- **本文**

********

では、作成した
Memberクラスを利用してみましょう。下のリストに利用例をあげておきます。ここではTaroとHanakoという2人のデータを扱うために、2つのインスタンスを作って利用しています。
インスタンスの作成は、「
クラス名()」というようにして呼び出します。ここでは、
taro = Member()
こんな具合に呼び出していますね。これで、変数
taroに、
Memberクラスのインスタンスが作成され保管されます。また、インスタンス内のメンバー変数やメソッドは、ドットを使って変数名の後にそれらを続けて記述し呼び出します。例えば、
taro.name = "Taro"
taro.showMsg()
これは、
taroインスタンスの
nameメンバー変数に
"Taro"と値を設定してやり、それから
showMsgメソッドを呼び出して実行しているわけです。こんな具合に、インスタンスを作って変数に代入しておけば、クラスの中にある要素は自由に使えるようになります。

********

- **作業指示**
**A)** Memberクラスの使い方を説明した本文に出てくるコード文を、すべて書き出してください。
**B)** Memberクラスの使い方を説明した本文について、最後の文の後から続きを書き進めること。
この後に並ぶ行は、本文とは関係のない別の資料である。

********

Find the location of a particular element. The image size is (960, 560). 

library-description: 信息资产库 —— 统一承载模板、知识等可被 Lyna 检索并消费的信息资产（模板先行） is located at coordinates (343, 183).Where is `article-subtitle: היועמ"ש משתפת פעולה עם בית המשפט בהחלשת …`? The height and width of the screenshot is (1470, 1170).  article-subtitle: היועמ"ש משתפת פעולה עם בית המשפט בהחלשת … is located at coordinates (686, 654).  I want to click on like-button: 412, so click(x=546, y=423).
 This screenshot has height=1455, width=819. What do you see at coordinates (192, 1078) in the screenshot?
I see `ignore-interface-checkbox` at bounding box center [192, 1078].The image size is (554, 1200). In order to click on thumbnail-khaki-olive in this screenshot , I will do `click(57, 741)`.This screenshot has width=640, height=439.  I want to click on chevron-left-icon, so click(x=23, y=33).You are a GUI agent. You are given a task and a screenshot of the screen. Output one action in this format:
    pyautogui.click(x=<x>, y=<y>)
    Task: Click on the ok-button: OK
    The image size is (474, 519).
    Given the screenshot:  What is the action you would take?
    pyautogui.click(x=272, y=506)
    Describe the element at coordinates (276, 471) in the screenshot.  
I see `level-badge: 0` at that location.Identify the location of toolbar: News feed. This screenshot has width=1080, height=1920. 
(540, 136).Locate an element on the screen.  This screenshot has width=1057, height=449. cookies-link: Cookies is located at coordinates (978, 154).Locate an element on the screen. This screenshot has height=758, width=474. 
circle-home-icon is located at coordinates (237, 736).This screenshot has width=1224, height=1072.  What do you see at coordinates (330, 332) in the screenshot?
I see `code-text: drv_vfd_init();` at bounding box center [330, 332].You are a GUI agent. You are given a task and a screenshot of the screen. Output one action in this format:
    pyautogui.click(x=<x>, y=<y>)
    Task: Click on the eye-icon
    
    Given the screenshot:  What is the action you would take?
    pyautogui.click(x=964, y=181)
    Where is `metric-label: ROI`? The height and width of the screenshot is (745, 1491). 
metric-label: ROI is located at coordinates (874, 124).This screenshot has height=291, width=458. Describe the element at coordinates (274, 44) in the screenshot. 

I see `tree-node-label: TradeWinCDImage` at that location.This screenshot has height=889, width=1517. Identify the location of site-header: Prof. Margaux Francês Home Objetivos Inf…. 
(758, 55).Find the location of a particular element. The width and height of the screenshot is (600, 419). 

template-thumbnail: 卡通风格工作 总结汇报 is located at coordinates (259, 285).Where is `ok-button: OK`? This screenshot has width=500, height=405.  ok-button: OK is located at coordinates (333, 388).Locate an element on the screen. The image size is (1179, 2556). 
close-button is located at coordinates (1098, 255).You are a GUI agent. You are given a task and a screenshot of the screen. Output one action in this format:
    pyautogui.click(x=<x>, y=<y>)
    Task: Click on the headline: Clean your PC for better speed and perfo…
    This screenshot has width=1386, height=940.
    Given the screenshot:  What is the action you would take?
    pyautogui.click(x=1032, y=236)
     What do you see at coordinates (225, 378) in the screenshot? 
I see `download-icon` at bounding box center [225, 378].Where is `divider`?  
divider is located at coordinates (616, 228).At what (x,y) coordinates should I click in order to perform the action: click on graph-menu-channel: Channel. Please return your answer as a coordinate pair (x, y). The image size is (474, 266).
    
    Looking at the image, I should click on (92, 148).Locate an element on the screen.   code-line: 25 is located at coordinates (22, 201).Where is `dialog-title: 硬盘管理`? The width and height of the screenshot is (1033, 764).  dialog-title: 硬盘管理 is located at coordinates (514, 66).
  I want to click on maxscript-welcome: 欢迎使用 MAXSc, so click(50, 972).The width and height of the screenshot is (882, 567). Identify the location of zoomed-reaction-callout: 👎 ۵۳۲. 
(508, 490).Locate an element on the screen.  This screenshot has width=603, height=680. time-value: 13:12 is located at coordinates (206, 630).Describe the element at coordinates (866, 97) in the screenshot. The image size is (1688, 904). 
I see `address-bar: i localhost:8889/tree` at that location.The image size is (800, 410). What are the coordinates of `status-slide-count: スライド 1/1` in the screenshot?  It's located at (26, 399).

********

- **解答例**
**A)**
taro = Member()
taro.name = "Taro"
taro.showMsg()

**B)**
なお、この
nameのように、インスタンスごとに値を保管して利用するようなメンバー変数を「
インスタンス変数」とも呼びます。
selfはどこにいった?
ところで、この利用例を見て、何か疑問を感じなかったでしょうか? それは、
showMsgを呼び出している部分です。「
taro.showMsg()」となっていますね。
――あれ?
showMsgって、第1引数に「
self」が用意されていませんでしたか? あの
selfは一体、どうなったのでしょうか。
実を言えば、メソッドの第1引数として渡される「インスタンス自身」の値は、Pythonのシステムによって自動的に引き渡されるようになっているのです。つまり、第1引数(
self)は、メソッドを呼び出す際には不要なのです。呼び出すときは、第2引数以降のみを記述します。(ここでは、第1引数しか無いので、呼び出すときは引数は不要になります)
――こんな具合に、インスタンスを作り、その中のメンバー変数を設定し、メソッドを呼び出す。これが「クラスを利用する」ということの基本になります。これらの基本操作がわかれば、クラスは簡単に利用できます。